50 Things You Can Compost

What to Add to Your Compost

One of the most common questions among beginning composters is "what can I put in my compost bin?" While it helps to know that there are two basic types of materials (greens and browns, i.e., nitrogen-rich and carbon-rich) to put into your bin, it might be even more helpful to have a detailed, go-to list of things you can compost.

  • Not everything on this list will be for everyone. Some people, worried about pests in their compost, will decide to forgo composting grains such as rice, pasta, and bread. Others will decide that they would just rather recycle newspapers than compost them. That's fine. Consider this list a starting point; a place to get ideas for what you can safely compost.

    You'll notice several items missing from this list, such as meat, dairy, and fats. While you can technically compost all of these (especially if you have a Bokashi compost bin) I've left them off this list because extra care must be taken to compost these items safely. The items on this list are safe for you, and for your garden.

    A word about proportions. In general, you want about 4 times (and up to ten or twenty times, depending on who you talk to) as many browns as greens. If you're going for super-fast compost, you'll want to pay strict attention to proportions. But if you just want to make some compost over time, and avoid sending the organic matter to the landfills, then you really don't need to worry about it too much. If your bin gets wet and smelly, add more browns and cut back on the greens for a while. Give it a turn. If your bin just sits there, not breaking down, add some greens, turn it, and it should start breaking down again.

    Compost happens, whether we do anything at all. It's just a question of how patient we are.

    Greens for Your Compost Bin

    "Greens" are the nitrogen-rich additions to your compost pile. These tend to have lots of moisture, break down quickly, and provide a quick burst of heat to your pile. While we call them "greens," technically any plant matter will work here: coffee grounds, for example, are brown in color, but they're rich in nitrogen, hence, they're a "green." Here are some ideas of greens for your pile:

    1. Fruit and vegetable peels
    2. Citrus rinds
    3. Melon rinds
    4. Coffee grounds
    5. Tea leaves/tea bags
    6. Old vegetables from the crisper
    7. Houseplant trimmings
    8. Weeds that haven't gone to seed
    9. Grass clippings
    10. Fresh leaves
    11. Deadheads from flowers
    12. Dead plants (as long as they aren't diseased)
    13. Seaweed
    14. Cooked plain rice
    15. Cooked plain pasta
    16. Stale bread
    17. Corn husks
    18. Corn cobs
    19. Broccoli stalks
    20. Sod that you've removed to make new garden beds
    21. Thinnings from the vegetable garden
    22. Spent bulbs that you used for forcing indoors
    23. Holiday greenery (from wreaths and swags, for example) -- just be sure to cut the stems off of the wreath form or wires first)
    24. Old, less flavorful packaged herbs and spices
    25. Egg shells​

    Browns for Your Compost Bin

    1. "Browns" are the carbon-rich materials in your compost that add aeration to the pile and structure to your compost.
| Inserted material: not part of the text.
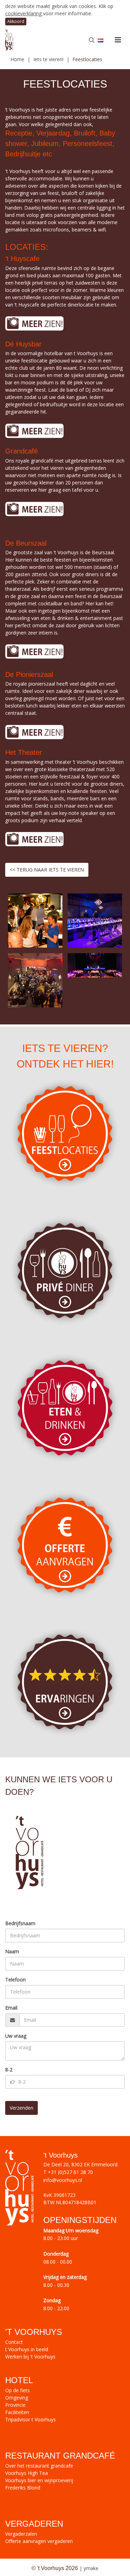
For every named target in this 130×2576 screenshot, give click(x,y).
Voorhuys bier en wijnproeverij (39, 2480)
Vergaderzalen (21, 2533)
They break down more slowly, so it's a good idea to chop them up fairly small if you're able to. Here are some browns to put in your compost pile:

    2. Shredded newspaper
    3. Shredded office paper/school papers
    4. Shredded, non-glossy junk mail
    5. Torn up plain corrugated cardboard boxes (not with glossy coatings)
    6. Straw
    7. Bedding from hamsters, guinea pigs, rabbits
    8. Fall leaves
    9. Chopped up twigs and small branches
    10. Pine cones
    11. Nut shells (avoid walnut shells as they can inhibit plant growth)
    1. Excelsior
    2. Raffia
    3. Used napkins
    4. Toilet paper, paper towel, or wrapping paper tubes (cardboard>
    5. Fallen bird's nests
    6. Pine needles/pine straw
    7. Paper coffee filters (used)
    8. Pressed paper egg cartons, torn into small pieces
    9. Sawdust (only from untreated wood)
    10. Brown paper shopping bags, shredded/torn
    11. Brown paper lunch bags, shredded/torn
    12. Leftover peat or coir from seed starting
    13. Coir liners for hanging baskets
    14. Wood chips
    15. Bedding from chickens

    This list is a good starting point for safe, common things you can compost. As you can see, there are many common household items we can compost rather than throw into the trash.